Although much has been written about the idea of peak oil, particularly concerning the first decade of this century in terms of declining availability of ‘easy’ oil, the market dynamics have swung back to the issue of demand as opposed to supply.
Advances in technology have opened up harder-to-reach unconventional resources and producers are once again seeking ways to stave off the inevitable plateauing and reversal of global oil demand over the coming decades.
Long-range forecasts up to the 2040s suggest that while demand for crude oil will wane by then, due to natural gas and alternative energy sources increasing in popularity, the reasons for the decline in demand follow the confluence of some interesting global trends.
Despite oil demand reaching 104.7 million barrels a day (b/d) by 2023, according to the International Energy Agency's balanced forecasts, the slowdown could begin as soon as the early 2020s.
One trend is the strengthening growth in sales for the global petrochemicals industry. As millions of people move up the economic ladder into the middle class, particularly in Asia, they are driving demand for greater consumer goods — demand that can still largely only be met through the production of oil-and-gas-derived petrochemicals. Examples of such goods are ubiquitous: from fertilisers and food preservatives to paints and lubricants.
As greater economic growth and increased commercial transportation go hand in hand, operators in this space will wish to keep costs down by seeking efficiencies wherever they can. Faced with tightening emission-reduction targets, global supply chain operators, particularly marine shippers, will naturally be among the first to be affected and will try to modulate their fuel demand accordingly.
As seaborne shipping is by far the easiest and most economic means of transporting large quantities of cargo around the world, any gains in efficiency and cuts in emissions will have significant impact on the type of fuel being produced for this market.
The International Maritime Organisation (IMO) has set aggressive targets to reduce the sulphur content in marine fuel from the current 3.50 per cent mass by mass (m/m) to 0.10 per cent m/m by 2020 — a move that will oblige operators in the major trade routes of the world to find ways to meet the new regulations.

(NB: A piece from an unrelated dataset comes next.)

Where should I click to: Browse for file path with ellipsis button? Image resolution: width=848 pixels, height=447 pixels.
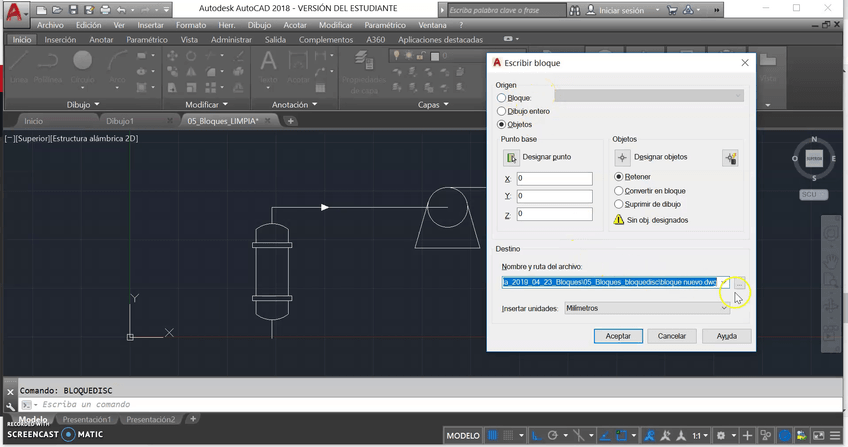(740, 283)
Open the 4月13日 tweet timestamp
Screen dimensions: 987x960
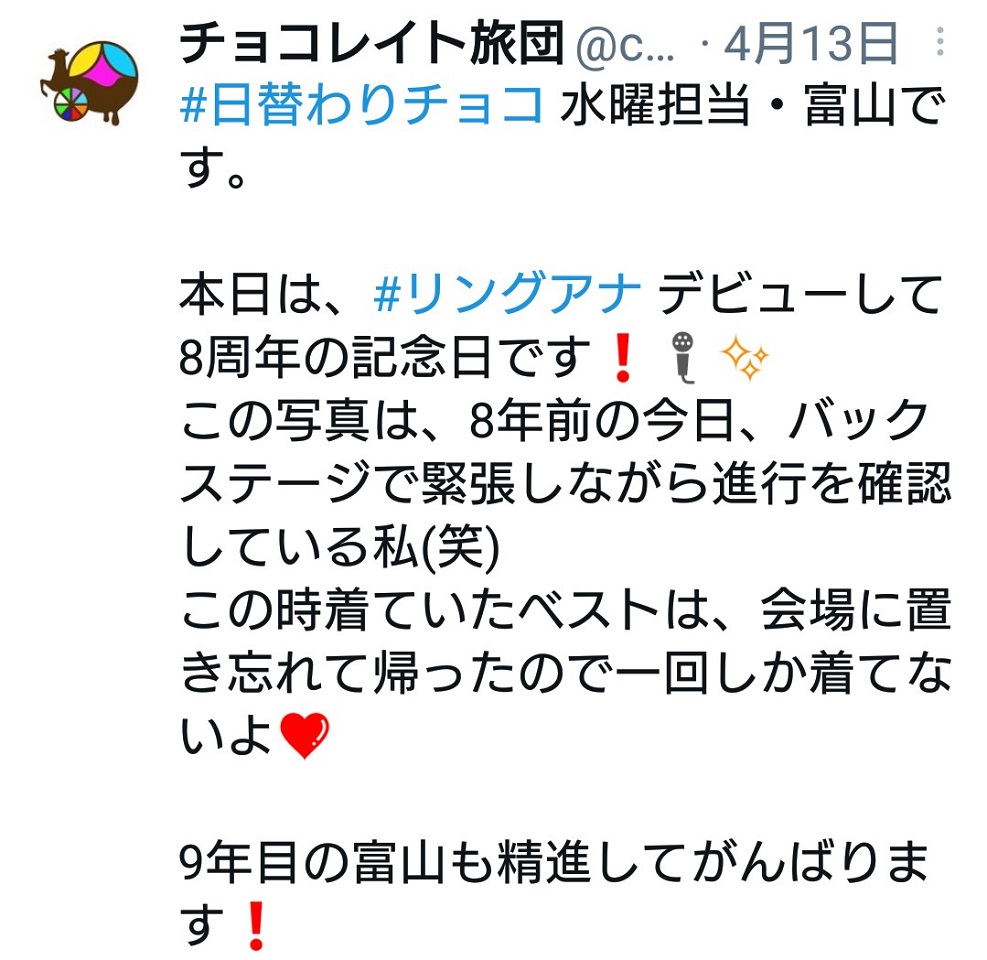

The IMO suggests that in order to meet the new regulations, the heavy fuel oils currently used in shipping will need to be blended with low-sulphur content fuels such as gas oils. Some shipping companies are already looking at alternative cleaner ways of powering their fleets, with some operators testing LNG and kite-and-sail powered vessels.
The IEA, however, highlighted earlier this year that its forecasts on the marine fuels sector are not conclusive, saying that “the total demand for oil products will not be dramatically altered, but the impact of the changes on the product mix is a major uncertainty in our forecast.”